_Exercise brief_: From the listing below, copy only the lines from the line that contains "The height and width of the screenshot is (674, 1093)." to the line that contains "Given: Switch Halliburton chart to 6 M", counting those two lines as part of the copy.

● ● ●

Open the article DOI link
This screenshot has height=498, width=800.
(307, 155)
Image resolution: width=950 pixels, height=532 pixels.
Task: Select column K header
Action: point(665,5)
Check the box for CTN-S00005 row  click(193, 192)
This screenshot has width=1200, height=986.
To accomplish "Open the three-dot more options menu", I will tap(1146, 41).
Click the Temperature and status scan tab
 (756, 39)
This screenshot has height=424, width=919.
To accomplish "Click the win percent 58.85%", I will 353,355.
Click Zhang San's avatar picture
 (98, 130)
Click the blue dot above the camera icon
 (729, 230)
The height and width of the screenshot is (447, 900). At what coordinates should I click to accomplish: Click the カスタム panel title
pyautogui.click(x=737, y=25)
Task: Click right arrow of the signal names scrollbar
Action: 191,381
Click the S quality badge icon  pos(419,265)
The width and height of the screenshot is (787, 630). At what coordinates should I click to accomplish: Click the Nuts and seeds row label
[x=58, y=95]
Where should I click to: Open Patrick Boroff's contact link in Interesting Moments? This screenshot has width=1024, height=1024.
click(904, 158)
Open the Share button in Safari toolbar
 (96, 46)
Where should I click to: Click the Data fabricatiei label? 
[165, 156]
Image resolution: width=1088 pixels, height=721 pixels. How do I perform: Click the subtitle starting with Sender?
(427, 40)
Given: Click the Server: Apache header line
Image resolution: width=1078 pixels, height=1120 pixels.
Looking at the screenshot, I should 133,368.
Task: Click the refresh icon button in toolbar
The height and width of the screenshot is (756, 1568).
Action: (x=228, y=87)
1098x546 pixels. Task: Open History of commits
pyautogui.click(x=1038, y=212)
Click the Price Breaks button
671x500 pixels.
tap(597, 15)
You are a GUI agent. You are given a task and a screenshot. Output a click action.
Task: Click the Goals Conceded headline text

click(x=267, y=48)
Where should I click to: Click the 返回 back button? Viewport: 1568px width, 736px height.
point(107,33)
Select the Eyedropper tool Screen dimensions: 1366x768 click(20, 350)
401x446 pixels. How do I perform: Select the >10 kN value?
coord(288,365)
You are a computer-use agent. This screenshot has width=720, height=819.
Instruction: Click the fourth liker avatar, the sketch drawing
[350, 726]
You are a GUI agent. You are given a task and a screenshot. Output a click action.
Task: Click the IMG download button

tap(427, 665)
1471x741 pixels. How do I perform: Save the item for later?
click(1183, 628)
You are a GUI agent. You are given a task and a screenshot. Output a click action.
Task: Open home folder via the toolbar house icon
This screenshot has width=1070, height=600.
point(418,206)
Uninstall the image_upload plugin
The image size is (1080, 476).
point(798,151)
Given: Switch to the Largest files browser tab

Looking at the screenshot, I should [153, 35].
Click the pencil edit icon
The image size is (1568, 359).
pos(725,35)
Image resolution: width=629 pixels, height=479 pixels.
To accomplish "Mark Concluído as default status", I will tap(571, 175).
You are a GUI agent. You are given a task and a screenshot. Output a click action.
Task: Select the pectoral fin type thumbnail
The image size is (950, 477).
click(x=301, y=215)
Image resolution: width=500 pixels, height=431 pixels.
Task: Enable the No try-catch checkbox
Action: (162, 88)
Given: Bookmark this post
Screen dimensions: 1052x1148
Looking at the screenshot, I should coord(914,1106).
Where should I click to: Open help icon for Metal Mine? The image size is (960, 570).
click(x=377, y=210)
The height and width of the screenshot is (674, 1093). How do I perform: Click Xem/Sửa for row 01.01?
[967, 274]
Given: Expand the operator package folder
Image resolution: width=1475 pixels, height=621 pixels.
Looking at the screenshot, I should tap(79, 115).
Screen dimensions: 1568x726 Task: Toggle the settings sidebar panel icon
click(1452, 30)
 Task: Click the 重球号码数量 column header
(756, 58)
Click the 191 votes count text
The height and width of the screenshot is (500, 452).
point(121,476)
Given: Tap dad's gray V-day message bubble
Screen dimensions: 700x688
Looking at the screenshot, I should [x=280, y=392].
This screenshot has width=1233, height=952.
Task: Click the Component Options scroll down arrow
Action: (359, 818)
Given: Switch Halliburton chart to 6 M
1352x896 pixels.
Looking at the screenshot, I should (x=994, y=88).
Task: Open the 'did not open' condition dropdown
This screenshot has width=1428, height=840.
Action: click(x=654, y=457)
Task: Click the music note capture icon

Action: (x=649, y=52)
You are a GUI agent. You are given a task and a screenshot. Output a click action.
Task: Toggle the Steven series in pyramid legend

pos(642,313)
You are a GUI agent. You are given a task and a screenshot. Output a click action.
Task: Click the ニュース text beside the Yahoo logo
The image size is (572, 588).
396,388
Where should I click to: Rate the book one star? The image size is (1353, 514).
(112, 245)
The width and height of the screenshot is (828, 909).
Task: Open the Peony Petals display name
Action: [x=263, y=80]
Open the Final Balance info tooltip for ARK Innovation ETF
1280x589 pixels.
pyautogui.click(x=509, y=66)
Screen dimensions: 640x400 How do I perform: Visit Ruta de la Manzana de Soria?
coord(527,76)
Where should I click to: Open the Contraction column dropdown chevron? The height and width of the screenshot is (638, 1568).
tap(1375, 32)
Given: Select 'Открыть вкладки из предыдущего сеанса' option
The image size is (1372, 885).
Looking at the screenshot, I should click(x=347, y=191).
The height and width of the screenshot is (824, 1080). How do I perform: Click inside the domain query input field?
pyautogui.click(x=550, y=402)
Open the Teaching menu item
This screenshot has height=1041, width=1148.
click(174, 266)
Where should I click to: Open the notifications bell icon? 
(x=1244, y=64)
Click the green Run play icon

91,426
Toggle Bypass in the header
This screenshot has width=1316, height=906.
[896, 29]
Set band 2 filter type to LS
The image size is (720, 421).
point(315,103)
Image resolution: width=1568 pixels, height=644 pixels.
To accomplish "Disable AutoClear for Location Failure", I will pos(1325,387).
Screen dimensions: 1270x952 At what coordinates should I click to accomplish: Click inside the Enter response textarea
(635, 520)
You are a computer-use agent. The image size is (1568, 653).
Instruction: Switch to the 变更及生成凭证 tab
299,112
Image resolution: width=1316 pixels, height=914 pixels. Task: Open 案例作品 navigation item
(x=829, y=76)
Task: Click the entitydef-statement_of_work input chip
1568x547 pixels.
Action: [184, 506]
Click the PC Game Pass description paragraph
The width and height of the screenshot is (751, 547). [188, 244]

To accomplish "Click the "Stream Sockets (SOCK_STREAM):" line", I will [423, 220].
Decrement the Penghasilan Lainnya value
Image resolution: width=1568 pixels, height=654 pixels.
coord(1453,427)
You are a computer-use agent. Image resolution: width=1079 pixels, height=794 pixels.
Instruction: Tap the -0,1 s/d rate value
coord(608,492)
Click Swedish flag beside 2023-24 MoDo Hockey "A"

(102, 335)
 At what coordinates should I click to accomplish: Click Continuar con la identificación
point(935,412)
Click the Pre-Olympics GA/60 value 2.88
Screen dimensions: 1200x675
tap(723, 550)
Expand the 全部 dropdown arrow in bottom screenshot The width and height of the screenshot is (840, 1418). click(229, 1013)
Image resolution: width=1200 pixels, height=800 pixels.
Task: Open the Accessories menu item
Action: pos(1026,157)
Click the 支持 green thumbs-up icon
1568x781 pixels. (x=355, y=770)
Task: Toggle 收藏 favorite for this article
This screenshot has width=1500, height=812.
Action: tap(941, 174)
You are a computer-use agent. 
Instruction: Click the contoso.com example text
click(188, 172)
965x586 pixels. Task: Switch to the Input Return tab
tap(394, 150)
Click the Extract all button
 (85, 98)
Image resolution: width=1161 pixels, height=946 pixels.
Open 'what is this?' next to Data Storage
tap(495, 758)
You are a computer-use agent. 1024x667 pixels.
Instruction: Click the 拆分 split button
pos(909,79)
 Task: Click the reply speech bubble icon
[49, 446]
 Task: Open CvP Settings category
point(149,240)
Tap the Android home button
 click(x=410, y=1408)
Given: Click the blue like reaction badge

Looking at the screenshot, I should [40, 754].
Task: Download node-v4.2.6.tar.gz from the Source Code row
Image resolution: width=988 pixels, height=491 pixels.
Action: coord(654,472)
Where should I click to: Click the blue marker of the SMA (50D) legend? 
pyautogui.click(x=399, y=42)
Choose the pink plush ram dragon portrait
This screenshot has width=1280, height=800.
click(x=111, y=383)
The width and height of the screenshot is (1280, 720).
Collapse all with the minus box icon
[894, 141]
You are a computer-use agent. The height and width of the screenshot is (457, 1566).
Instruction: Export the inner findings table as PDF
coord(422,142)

● ● ●

_Task answer_:
The height and width of the screenshot is (674, 1093). How do I perform: Click Xem/Sửa for row 01.01?
[967, 274]
Given: Expand the operator package folder
Image resolution: width=1475 pixels, height=621 pixels.
Looking at the screenshot, I should tap(79, 115).
Screen dimensions: 1568x726 Task: Toggle the settings sidebar panel icon
click(1452, 30)
 Task: Click the 重球号码数量 column header
(756, 58)
Click the 191 votes count text
The height and width of the screenshot is (500, 452).
point(121,476)
Given: Tap dad's gray V-day message bubble
Screen dimensions: 700x688
Looking at the screenshot, I should [x=280, y=392].
This screenshot has width=1233, height=952.
Task: Click the Component Options scroll down arrow
Action: (359, 818)
Given: Switch Halliburton chart to 6 M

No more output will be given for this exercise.